# [Task prompt]
Find how many lines below hold "Travel", then state that number by itself.

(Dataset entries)
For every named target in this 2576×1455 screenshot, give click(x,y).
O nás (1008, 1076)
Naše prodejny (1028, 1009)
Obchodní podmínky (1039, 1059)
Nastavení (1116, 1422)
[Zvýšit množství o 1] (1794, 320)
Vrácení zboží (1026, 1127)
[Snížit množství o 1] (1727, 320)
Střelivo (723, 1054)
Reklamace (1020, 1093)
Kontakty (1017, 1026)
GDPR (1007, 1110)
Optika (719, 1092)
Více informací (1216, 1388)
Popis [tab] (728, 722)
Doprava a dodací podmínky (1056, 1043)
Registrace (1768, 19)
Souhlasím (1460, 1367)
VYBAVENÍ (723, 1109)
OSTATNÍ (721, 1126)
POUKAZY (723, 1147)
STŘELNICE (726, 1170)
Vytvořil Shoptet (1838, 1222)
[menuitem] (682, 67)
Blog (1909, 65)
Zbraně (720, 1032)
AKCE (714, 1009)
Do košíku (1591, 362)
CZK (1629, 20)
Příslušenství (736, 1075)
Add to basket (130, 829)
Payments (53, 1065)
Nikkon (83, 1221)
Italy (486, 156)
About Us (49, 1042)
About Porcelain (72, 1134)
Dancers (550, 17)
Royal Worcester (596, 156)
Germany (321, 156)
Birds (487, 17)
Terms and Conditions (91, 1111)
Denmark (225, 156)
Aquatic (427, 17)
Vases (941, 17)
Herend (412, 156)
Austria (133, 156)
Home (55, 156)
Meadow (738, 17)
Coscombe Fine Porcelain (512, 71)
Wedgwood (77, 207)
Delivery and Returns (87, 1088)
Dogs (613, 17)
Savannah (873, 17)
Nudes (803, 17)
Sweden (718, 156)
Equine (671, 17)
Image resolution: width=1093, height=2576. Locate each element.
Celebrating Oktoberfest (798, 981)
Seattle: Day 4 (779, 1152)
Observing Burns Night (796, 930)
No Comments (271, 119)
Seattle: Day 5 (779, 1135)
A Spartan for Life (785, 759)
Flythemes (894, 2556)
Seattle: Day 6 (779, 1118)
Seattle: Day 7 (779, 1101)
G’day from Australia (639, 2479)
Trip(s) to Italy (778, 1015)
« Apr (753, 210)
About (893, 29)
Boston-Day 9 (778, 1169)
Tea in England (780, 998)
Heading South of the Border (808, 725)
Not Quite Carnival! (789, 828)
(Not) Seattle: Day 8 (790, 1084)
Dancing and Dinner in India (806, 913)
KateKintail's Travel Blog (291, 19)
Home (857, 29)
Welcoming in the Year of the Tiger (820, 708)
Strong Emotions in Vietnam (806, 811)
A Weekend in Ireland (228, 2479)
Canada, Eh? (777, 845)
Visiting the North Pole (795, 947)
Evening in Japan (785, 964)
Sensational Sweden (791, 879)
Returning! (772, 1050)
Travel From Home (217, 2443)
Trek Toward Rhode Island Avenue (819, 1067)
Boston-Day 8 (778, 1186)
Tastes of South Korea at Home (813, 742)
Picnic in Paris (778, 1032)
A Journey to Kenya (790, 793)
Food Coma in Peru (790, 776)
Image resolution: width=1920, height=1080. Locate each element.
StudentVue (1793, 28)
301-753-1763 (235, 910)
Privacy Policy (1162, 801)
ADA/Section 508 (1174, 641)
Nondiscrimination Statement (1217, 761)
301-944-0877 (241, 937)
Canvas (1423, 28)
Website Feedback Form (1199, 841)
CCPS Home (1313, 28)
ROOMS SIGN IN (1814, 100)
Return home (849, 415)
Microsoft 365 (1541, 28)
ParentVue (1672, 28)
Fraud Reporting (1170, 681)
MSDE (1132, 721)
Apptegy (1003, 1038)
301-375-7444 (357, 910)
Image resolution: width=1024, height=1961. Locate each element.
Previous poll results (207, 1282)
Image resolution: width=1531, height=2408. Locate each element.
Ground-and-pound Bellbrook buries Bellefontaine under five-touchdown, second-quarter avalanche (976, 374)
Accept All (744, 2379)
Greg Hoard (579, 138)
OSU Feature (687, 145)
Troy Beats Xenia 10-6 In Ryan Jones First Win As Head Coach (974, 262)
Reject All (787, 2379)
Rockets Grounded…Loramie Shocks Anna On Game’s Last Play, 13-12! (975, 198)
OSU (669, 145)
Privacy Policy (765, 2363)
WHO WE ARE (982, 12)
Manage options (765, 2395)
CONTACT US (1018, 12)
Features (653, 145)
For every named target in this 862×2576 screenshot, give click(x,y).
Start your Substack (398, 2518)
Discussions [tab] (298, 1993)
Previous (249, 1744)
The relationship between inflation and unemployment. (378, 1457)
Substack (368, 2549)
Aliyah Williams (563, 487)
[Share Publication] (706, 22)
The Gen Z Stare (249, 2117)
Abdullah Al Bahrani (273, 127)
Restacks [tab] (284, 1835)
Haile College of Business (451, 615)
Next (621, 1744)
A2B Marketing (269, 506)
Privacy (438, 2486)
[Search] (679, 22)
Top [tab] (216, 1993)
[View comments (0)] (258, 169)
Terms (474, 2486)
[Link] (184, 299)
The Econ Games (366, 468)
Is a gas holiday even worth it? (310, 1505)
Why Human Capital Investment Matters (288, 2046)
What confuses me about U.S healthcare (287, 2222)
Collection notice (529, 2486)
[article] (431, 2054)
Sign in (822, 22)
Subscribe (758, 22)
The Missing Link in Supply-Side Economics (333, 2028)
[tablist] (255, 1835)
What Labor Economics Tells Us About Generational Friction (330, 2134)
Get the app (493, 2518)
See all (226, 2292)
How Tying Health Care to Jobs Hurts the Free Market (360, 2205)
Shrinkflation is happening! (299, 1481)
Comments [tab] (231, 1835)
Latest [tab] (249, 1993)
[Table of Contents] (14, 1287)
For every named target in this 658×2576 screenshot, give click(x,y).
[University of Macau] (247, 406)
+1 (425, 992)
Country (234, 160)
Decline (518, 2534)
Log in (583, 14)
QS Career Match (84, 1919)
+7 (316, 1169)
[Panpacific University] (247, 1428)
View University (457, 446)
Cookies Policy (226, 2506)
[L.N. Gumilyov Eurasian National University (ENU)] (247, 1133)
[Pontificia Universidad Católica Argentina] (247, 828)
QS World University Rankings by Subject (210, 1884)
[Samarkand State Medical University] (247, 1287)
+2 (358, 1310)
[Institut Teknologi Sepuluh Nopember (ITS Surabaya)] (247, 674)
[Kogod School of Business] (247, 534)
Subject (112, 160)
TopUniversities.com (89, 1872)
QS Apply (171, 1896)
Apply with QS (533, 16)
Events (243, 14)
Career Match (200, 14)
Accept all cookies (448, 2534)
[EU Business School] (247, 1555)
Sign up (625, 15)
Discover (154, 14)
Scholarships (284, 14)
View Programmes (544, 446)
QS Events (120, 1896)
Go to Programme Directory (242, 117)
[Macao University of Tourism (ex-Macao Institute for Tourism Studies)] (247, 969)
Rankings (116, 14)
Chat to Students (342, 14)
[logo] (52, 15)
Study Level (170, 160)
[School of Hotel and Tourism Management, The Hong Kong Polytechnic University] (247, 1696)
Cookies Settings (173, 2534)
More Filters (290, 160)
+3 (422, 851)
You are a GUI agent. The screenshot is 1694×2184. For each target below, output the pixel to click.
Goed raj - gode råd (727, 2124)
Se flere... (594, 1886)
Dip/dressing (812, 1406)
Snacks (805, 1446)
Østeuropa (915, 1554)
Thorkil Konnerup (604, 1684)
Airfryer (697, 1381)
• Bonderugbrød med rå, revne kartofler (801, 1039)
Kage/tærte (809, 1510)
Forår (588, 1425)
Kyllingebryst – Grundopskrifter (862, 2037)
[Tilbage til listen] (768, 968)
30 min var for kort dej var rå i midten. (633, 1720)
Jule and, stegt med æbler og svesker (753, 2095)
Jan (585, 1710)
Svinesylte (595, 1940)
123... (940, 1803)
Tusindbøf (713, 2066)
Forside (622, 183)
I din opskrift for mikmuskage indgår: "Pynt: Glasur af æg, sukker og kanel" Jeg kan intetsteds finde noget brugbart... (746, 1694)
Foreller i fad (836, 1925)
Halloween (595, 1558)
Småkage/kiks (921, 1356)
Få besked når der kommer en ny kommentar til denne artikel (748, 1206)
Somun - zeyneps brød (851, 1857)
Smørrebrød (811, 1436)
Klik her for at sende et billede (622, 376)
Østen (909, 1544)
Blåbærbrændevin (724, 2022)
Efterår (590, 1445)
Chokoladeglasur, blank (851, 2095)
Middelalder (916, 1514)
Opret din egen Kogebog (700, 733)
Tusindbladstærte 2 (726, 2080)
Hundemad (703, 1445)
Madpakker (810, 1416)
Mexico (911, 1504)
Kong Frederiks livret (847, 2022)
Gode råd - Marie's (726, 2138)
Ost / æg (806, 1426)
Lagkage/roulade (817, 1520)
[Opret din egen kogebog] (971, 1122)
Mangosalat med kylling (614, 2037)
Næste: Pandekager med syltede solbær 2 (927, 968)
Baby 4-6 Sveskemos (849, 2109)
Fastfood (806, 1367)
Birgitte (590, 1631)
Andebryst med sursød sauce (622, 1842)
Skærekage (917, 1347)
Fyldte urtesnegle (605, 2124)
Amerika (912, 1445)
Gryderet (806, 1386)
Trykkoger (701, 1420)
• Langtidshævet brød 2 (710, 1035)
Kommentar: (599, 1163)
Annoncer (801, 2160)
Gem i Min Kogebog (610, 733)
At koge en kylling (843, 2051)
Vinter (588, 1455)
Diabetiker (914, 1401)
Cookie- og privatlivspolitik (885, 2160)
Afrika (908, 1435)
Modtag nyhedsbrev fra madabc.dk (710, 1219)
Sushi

# [Written response]
2